The regent appears to have been utterly astonished at his success, and gradually to
have conceived the idea that paper, which could so aid a metallic currency, could entirely
supersede it. Upon this fundamental error he afterwards acted. In the mean time, Law
commenced the famous project which has handed his name down to posterity. He proposed to
the regent (who could refuse him nothing) to establish a company that should have the
exclusive privilege of trading to the great river Mississippi and the province of
Louisiana, on its western bank. The country was supposed to abound in the precious metals;
and the company, supported by the profits of their exclusive commerce, were to be the sole
farmers of the taxes and sole coiners of money. Letters patent were issued, incorporating
the company, in August 1717. The capital was divided into two hundred thousand shares of
five hundred livres each, the whole of which might be paid in billets d'etat, at
their nominal value, although worth no more than a hundred and sixty livres in the market.

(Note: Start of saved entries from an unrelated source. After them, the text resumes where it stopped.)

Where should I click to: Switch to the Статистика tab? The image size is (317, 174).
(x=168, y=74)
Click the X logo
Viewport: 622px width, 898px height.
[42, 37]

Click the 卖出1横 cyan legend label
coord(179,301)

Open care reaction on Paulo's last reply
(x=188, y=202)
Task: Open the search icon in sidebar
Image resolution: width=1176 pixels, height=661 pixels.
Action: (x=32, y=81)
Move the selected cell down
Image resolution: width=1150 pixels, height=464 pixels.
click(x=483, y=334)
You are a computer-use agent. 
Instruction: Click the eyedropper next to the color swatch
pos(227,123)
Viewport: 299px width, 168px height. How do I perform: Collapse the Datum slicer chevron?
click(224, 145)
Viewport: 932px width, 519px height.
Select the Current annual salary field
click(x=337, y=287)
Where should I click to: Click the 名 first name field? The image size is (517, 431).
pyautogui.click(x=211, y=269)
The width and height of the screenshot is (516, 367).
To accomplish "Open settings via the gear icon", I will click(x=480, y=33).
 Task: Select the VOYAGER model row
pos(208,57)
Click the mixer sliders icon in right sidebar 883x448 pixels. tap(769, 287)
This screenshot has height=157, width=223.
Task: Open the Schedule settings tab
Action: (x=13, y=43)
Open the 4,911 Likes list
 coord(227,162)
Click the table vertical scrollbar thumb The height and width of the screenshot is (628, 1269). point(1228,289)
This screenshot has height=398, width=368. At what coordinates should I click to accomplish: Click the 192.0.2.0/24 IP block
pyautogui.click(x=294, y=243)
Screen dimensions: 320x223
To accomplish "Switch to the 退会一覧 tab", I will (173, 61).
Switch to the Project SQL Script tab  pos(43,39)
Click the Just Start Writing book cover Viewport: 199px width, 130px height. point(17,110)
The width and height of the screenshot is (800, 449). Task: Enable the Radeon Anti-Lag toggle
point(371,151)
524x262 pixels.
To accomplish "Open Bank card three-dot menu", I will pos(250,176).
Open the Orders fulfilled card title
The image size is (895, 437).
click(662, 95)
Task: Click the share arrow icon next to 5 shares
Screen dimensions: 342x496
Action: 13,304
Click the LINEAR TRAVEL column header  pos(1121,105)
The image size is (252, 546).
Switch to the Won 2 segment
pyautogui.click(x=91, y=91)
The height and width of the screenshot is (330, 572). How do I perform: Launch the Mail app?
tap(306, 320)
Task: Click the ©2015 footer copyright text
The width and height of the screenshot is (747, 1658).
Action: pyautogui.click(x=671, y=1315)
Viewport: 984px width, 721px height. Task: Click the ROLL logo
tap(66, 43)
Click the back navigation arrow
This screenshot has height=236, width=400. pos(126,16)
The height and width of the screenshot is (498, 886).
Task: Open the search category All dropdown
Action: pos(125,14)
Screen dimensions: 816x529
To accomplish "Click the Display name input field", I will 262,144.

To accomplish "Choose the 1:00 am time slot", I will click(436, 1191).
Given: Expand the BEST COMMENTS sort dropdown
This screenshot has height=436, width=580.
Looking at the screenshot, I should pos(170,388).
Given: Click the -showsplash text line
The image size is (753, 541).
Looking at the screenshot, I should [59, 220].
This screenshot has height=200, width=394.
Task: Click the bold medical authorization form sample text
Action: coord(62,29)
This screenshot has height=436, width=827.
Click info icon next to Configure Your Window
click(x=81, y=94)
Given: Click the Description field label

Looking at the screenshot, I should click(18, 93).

It was now that the frenzy of speculating began to seize upon the nation. Law's bank
had effected so much good, that any promises for the future which he thought proper to
make were readily believed. The regent every day conferred new privileges upon the
fortunate projector. The bank obtained the monopoly of the sale of tobacco, the sole right
of refinage of gold and silver, and was finally erected into the Royal Bank of France.
Amid the intoxication of success, both Law and the regent forgot the maxim so loudly
proclaimed by the former, that a banker deserved death who made issues of paper without
the necessary funds to provide for them. As soon as the bank, from a private, became a
public institution, the regent caused a fabrication of notes to the amount of one thousand
millions of livres. This was the first departure from sound principles, and one for which
Law is not justly blameable. While the affairs of the bank were under his control, the
issues had never exceeded sixty millions. Whether Law opposed the inordinate increase is
not known; but as it took place as soon as the bank was made a royal establishment, it is
but fair to lay the blame on the change of system upon the regent.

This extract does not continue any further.